You can also check our Code Review Guidelines to get an idea of what reviewers will expect.

Bonus points for contributions that include a performance analysis with a benchmark script and profiling output (please report on the mailing list hi@geomstats.ai or on the GitHub issue).

Note

The current state of the geomstats code base is not compliant with all of those guidelines, but we expect that enforcing those constraints on all new contributions will get the overall code base quality in the right direction.

Stalled Pull Requests#

As contributing a feature can be a lengthy process, some pull requests appear inactive but unfinished. In such a case, taking them over is a great service for the project.

A good etiquette to take over is:

  • Determine if a PR is stalled

    • A pull request may have the label “stalled” or “help wanted” if we have already identified it as a candidate for other contributors.
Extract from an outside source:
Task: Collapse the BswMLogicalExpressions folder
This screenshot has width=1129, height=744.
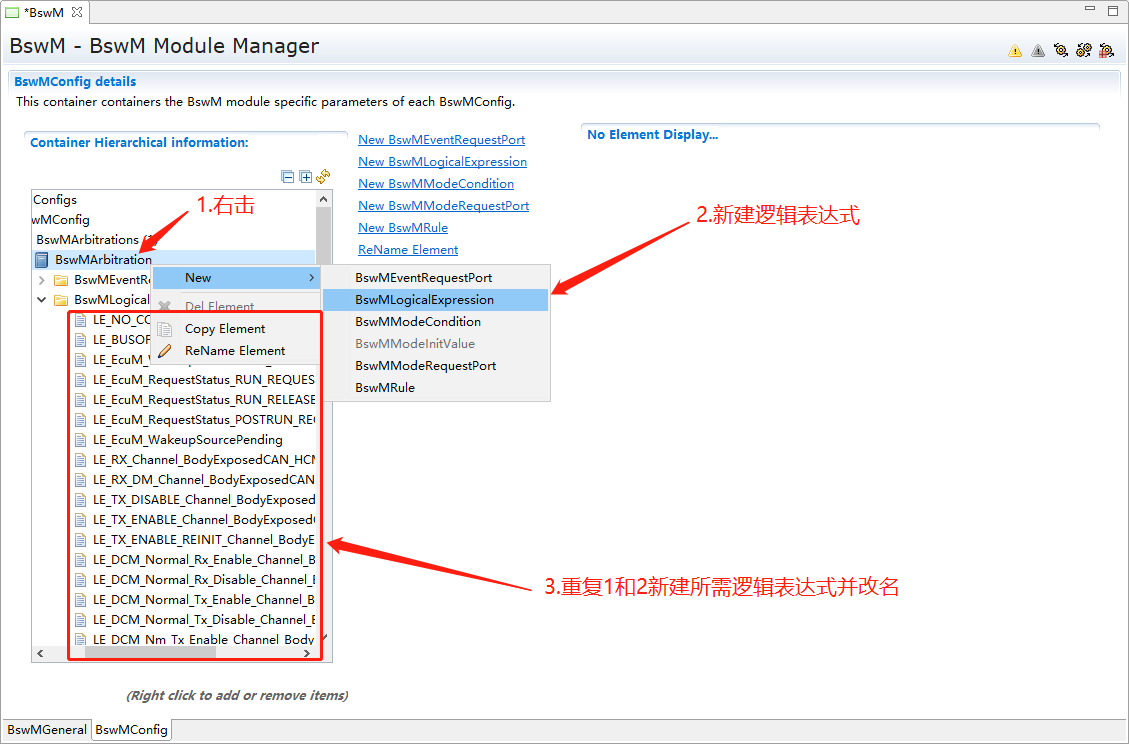Action: [x=42, y=300]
    • To decide whether an inactive PR is stalled, ask the contributor if she/he plans to continue working on the PR in the near future. Failure to respond within 2 weeks with an activity that moves the PR forward suggests that the PR is stalled and will result in tagging that PR with “help wanted”.

      Note that if a PR has received earlier comments on the contribution that have had no reply in a month, it is safe to assume that the PR is stalled and to shorten the wait time to one day.

  • Taking over a stalled PR: To take over a PR, it is important to comment on the stalled PR that you are taking over and to link from the new PR to the old one. The new PR should be created by pulling from the old one.

Coding Style Guidelines#

The following are some guidelines on how new code should be written. Of course, there are special cases and there will be exceptions to these rules. However, following these rules when submitting new code makes the review easier so new code can be integrated in less time. Uniformly formatted code makes it easier to share code ownership.

In addition to the PEP8 standards, geomstats follows the following guidelines:

  1. Use underscores to separate words in non class names: n_samples rather than nsamples.

  2. Avoid single-character variable names. This prevents using automatic tools to find-and-replace code, as searching for x in geomstats will return the whole database. At least 3 characters are advised for a variable name.

  3. Use meaningful function and variable names. The naming should help the maintainers reading faster through your code. Thus, my_array, aaa, result, res are generally bad variable names, whereas rotation_vec or symmetric_mat read well.

  4. Avoid comment in the code, the documentation goes in the docstrings. This allows the explanations to be included in the documentation generated automatically on the website. Furthermore, forbidding comments forces us to write clean code, and clean docstrings.

  5. Follow geomstats’ API. For example, points on manifolds are denoted point, tangent vectors tangent_vec, matrices mat, exponential exp and logarithms log.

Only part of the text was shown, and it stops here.